A Cornell University research team dubbed the compound as dull in an article in Nature magazine but the implications are stirring up a lot of excitement.

This ugly duckling compound is europium titanate which displays incredible magnetic properties when correctly processed. A thin nanoscale layer of the oxide is stretched on a substrate of another oxide, dysprosium scandate, to create the right conditions.

The europium titanate then reveals its majestic properties as a substance that simultaneously possesses electronic polarisation (ferroelectric) and a permanent magnetic field (ferromagnetic). It is also 1,000 times more effective than any other known compounds with similar properties.

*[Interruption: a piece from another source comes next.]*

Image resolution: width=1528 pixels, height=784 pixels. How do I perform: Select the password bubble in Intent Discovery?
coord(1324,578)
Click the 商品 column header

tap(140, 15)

The electrical and magnetic polarity can be manipulated to form the basis for low-power, highly sensitive magnetic memory, magnetic sensors or finely-tuneable microwave devices.

"Our strategy is to use first-principles theory to look among materials that are neither ferromagnetic nor ferroelectric, of which there are many, and to identify candidates that, when squeezed or stretched, will take on these properties," said researcher Craig Fennie, assistant professor of applied and engineering physics at Cornell.

There are two serious drawbacks to the research. One is that the experiment was conducted at an incredibly low temperature of about four degrees Kelvin (-269 Celsius). The other is that current pricing for the oxide is £72 per gram.

The team is now working on materials they predict will show similar multiferroic properties at much higher temperatures. After this, the mechanics of how to store data on the new medium will have to be devised so it could be many years before the benefits can be realised.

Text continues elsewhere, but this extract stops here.